-------- SELECTION

Today might be the birthday of Kasper Hauser. I say ‘might’ because of the great mystery surrounding his sudden appearance in the town of Nuremberg in 1828. The boy carried with him two letters. One addressed to the captain of the 4th squadron of the 6th cavalry regiment, Captain von Wessenig. The anonymous author said that the boy was given into his custody as an infant on October 7th 1812 and that he instructed him in reading, writing and the Christian religion, but never let him “take a single step out of my house”. The letter stated that the boy would now like to be a cavalryman “as his father was” and invited the captain either to take him in or to hang him. The second letter seemed to be from his mother to the person who had written the first. It stated that his name was Kaspar, that he was born on 30 April 1812 and that his father, a cavalryman of the 6th regiment, was dead. Both letters were in the same handwriting and it is now generally supposed that Kasper had written both of them.
When spoken to he would only repeat the words “I want to be a cavalryman, as my father was” and “Horse! Horse!”. He seemed physically healthy but intellectually impaired and he soon became the subject of much curiosity. He would eat no other food but bread and water.
People generally assumed that he had been raised half wild but Kasper proved to be a quick learner and later he was able to tell a different story of his previous life. He said that for as long as he could remember he had been kept in a small darkened cell with a bed of straw and two horses and a dog carved from wood to play with. Each morning he found bread and water next to his bed. Sometimes the water would taste bitter then he would sleep for longer and wake to find his straw had been changed and his hair and nails had been cut. He said that, not long before his release, he had been visited by a man who concealed his face. He had taught Kasper to walk, to write his name and to repeat the words “I want to be a cavalryman, as my father was.” but he didn’t know what it meant.

----------------
-------- DATA SEGMENT

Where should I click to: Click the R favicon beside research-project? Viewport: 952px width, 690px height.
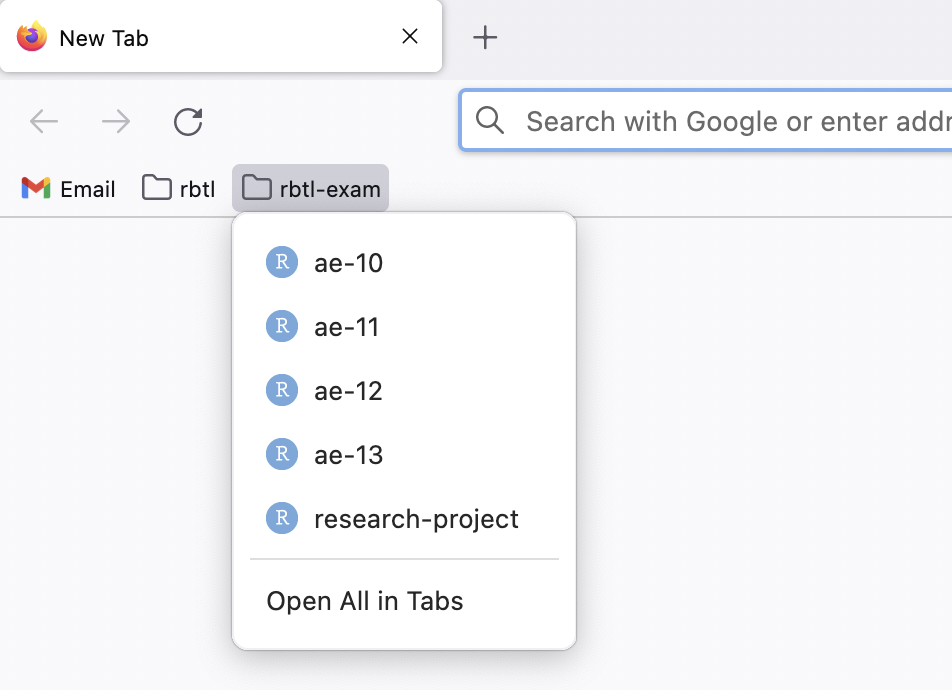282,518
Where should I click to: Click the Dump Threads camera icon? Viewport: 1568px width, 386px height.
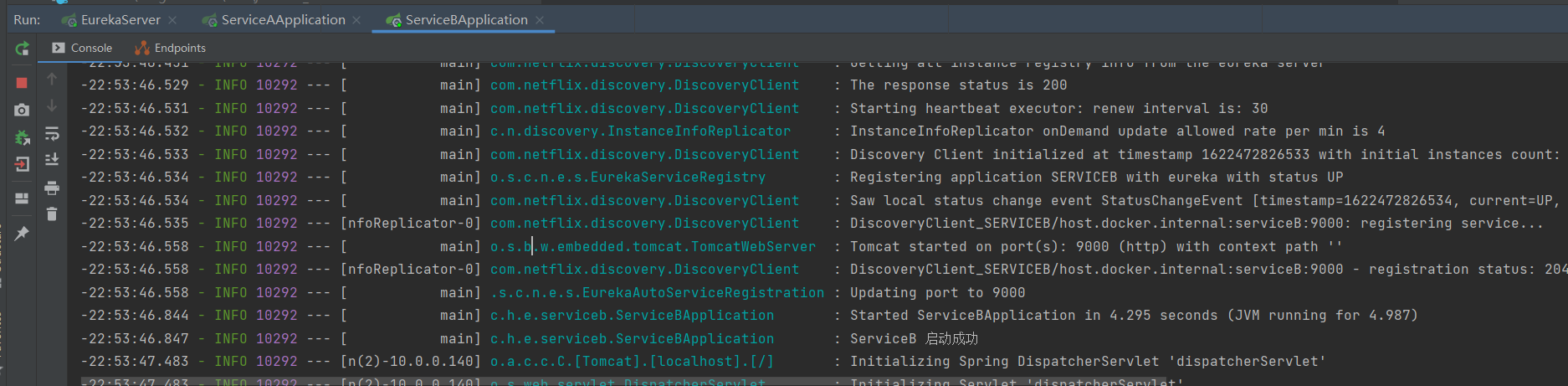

----------------

BRIEF:
Decide whether each statement agrees with the text about Kasper Hauser, answering yes or no and quoting the words of the text that settle it. 1. The boy would eat only bread and water. 2. The two letters were written in different hands. 3. The man who visited him before his release taught him to write his name.

SOLUTION BELOW:
1. Yes: "He would eat no other food but bread and water."
2. No: "Both letters were in the same handwriting"
3. Yes: "He had taught Kasper to walk, to write his name"